Meanwhile, the Erdogan government is focusing efforts on achieving a majority in the November 2019 national elections. These will implement this April’s narrow referendum decision to move the country to a new presidential system and will give a legal basis to powers the president is de facto enjoying already. Yet, the tensions between Germany and Turkey, as well as the wider European Union and the USA, are isolating Turkey further each day with serious repercussions.
The imprisonment of Pastor Andrew Brunson also continued, with extravagant allegations that he was a leader in the 2016 coup attempt and is a member of the Islamic Gulenist network. Some Turkish newspapers went so far as to imagine he was the head of the CIA in Turkey. Continue to pray for him, as many believe that he is being held as a bargaining chip for Turkish-American relations.
As for the historic new development: this month, Kurds in Northern Iraq are set to vote for independence. Since the invasion of Iraq in 2003 by the US and its allies, the Kurds have achieved semi-autonomous status as the Kurdish Regional Government, and have been pushing for independence. Previous attempts have been thwarted by the area’s dependence on the Baghdad government for funding for public sector workers. Kurds are also bitterly divided politically, some groups opposing this referendum as they see it as only strengthening the power of the ruling KDP party in a new, emerging Iraq.
Neither the central Iraqi government, nor the regional countries apart from Israel, nor international actors such as the UK and US, have welcomed the referendum. All see it as a mis-timed attempt. There are also worries over a potential crisis in the disputed oil-rich Kirkuk area. Kurds want to incorporate it despite it not having a Kurdish majority. The outcome of a referendum is likely to be a strong “yes” to independence, but how this will unfold is very uncertain. Christians – many of them displaced after fleeing IS – are worried over possible future conflict between the Kurdish Regional Government and Baghdad.
In some positive news from Iraq, Aid to the Church in Need (ACN), reported that another 15,000 Iraqi Christian IDPs will return to their homes in Qaraqosh on the Nineveh Plains. The area was devastated during the occupation by IS and much reconstruction, along with programmes to ensure livelihoods and security, are still needed.

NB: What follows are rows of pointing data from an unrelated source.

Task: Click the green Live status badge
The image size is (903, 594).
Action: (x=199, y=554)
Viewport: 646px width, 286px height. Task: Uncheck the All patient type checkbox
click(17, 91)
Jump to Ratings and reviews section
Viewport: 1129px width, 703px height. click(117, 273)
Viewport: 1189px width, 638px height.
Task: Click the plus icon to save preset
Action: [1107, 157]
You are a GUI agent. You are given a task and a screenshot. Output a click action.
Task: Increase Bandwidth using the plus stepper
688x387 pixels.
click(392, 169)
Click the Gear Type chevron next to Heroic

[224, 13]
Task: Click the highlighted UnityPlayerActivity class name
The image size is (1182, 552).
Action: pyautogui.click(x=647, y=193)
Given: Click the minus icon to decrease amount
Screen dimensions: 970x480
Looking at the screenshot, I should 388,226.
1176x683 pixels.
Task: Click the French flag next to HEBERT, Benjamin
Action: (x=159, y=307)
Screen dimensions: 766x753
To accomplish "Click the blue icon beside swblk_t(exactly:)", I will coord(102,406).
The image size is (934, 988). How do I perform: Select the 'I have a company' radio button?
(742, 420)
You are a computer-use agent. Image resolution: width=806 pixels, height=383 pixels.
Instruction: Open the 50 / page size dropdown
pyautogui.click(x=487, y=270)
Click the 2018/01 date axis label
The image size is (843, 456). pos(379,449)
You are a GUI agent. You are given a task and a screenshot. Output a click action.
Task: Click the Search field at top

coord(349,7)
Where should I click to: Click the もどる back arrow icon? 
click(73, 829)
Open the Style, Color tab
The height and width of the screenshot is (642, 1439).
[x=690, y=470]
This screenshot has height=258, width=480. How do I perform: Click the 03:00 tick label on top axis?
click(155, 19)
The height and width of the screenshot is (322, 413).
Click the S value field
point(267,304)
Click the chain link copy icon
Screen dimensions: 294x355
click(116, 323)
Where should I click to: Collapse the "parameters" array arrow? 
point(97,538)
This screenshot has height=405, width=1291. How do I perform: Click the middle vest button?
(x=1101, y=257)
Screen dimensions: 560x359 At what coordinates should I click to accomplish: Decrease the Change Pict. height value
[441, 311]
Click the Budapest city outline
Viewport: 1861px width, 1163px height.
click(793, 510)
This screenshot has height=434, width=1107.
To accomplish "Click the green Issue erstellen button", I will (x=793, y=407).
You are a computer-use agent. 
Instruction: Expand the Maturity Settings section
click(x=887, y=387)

In Egypt, all churches cancelled activities outside regular worship services during July and August, following government warnings of likely terrorist attacks. Thankfully, congregations were kept safe and the restrictions have been lifted. Kasr El Dobara, the region’s largest Evangelical Church, plans to hold the annual One Thing youth convention – usually attended by thousands – from 21-23 September. Please pray for this.